Plating on the E String
Because the E string is unwound, its surface coating matters more than on any other string. Most E strings start as carbon steel wire and then receive a thin plating of another metal.
Tin plating is the most common. It resists corrosion reasonably well and produces a bright, clear sound. Gold plating adds warmth to that brightness, blending projection with a rounder tone. Platinum plating offers the widest range of sound colors and strong projection, with a surface that feels stable under the fingers during shifts and vibrato. Plain, unplated chrome steel E strings exist too, delivering a brilliant tone but with less corrosion protection.
One practical issue with E strings is “whistling,” an unpleasant high-pitched squeal caused by the string vibrating and twisting at the same time. Switching from a gold-plated chrome steel E to a tin-plated carbon steel E often reduces whistling, though the trade-off is that tin-plated strings corrode faster and can feel rough as they age.
How Players Choose
Most violinists don’t use one type of string across all four positions. A common setup pairs a steel E string with three synthetic-core strings for the A, D, and G. Some soloists still prefer gut D and G strings for their warmth and complexity, accepting the extra tuning maintenance as a worthwhile trade-off. Jazz and folk players sometimes favor steel cores for their volume and projection in amplified settings.

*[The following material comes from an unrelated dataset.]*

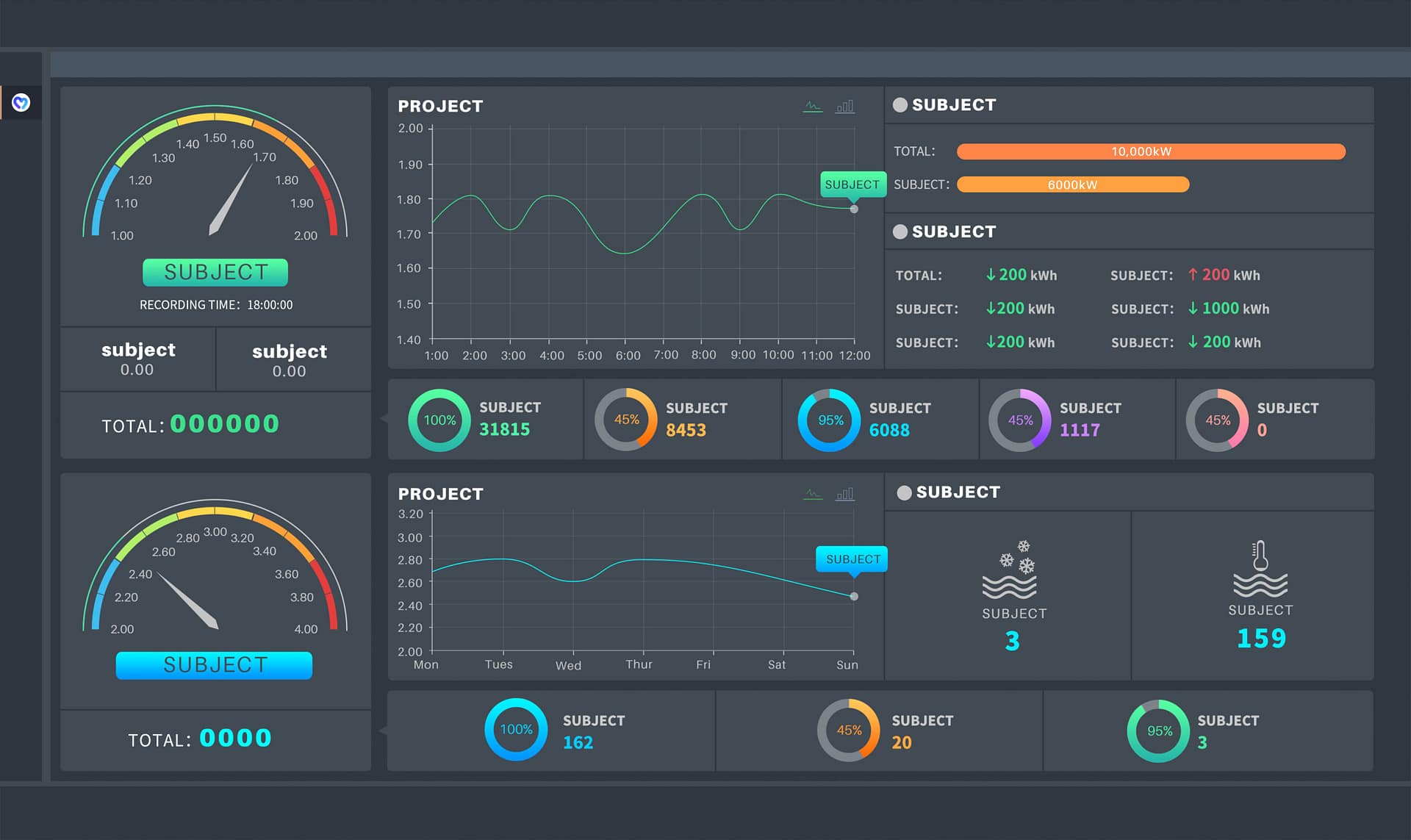Click the cyan SUBJECT tooltip on weekly chart
The width and height of the screenshot is (1411, 840).
[852, 559]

String choice also depends on the instrument itself. A violin with a naturally bright, edgy tone might benefit from the warmth of gut or synthetic strings, while a darker-sounding instrument can come alive with the clarity of steel. The winding metal, the core material, and any surface plating all interact with the wood’s natural resonance, which is why violinists often spend years experimenting before settling on a preferred combination.